Cleaning your brush often, after every color change, is, for me, one of the big keys to trouble free air brush painting.
I'd suggest you have a tupperware full of clean water next to your painting station, some rags, and a spray bottle with water and a couple of drops of dish washing liquid mixed in.
When you finish with one color, drip the excess paint back into the paint bottle, wipe out the brush's bowl with a rag, dip the bowl into the clean water, and back flush it well. Do that several times. Then use the soap/water spray bottle to fill the bowl again, back flush well, and clean out the nozzle with a soft brush and the soap solution.
Take the needle out and wipe it clean.
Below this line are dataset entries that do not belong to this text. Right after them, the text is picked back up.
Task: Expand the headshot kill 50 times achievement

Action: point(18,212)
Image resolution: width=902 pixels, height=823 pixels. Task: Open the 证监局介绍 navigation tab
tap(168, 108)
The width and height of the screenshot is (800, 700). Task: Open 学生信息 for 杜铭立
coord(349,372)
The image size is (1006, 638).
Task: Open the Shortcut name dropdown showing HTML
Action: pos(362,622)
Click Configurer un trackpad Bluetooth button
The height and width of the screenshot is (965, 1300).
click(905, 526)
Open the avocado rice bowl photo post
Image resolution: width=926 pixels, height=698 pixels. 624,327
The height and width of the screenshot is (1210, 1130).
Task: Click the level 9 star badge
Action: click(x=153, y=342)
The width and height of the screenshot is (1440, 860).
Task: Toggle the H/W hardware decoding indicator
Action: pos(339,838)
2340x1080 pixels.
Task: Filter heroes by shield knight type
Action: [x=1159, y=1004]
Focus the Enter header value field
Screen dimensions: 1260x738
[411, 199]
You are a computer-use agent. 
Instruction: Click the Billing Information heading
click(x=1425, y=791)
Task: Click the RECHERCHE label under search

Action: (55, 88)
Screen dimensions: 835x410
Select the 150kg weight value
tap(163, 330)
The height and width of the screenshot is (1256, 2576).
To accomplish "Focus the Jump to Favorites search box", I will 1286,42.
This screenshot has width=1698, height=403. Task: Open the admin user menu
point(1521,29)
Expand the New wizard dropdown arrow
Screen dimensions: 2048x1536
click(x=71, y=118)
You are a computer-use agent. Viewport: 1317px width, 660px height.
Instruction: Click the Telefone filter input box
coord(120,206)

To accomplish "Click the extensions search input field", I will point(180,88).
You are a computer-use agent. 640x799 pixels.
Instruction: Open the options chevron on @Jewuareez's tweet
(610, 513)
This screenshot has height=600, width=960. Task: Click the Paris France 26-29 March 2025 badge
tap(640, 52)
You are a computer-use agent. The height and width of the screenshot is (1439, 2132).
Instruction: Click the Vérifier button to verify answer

Then put it back in CAREFULLY. Bent needles are a nightmare.
Then flush one more time with water, and you're ready to paint again.
Once you develop a routine, it doesn't take long, and it will help avoid lots of the problems we all encounter with air brushes.
Have some acetone handy, and use it to backflush your brush once a week or so, and it will keep the paint from building up in the tiny air holes around the nozzle.
Depending on the paints you use, how hot it is, and how much you thin your paints, you may find you need to do the cleaning routine more or less often. I do it a lot, and don't have to do an acetone cleaning very often at all.
I do use a spray bottle of Windex as a part of my cleaning routine, with a backflush with Windex between the first water backflush and the dishsoap flush, but some people say Windex, or at least the ammonia in it, attacks the chrome of the air brush. I flush it all out so well I don't worry about it, and the ammonia is good at breaking up any dried paint.
The other key is thinning whatever paint I'm using to the consistency of skim milk, and just using more coats, with each coat heat set with a hair dryer. Use whatever thinner the paint manuf. recommends, and you won't go wrong.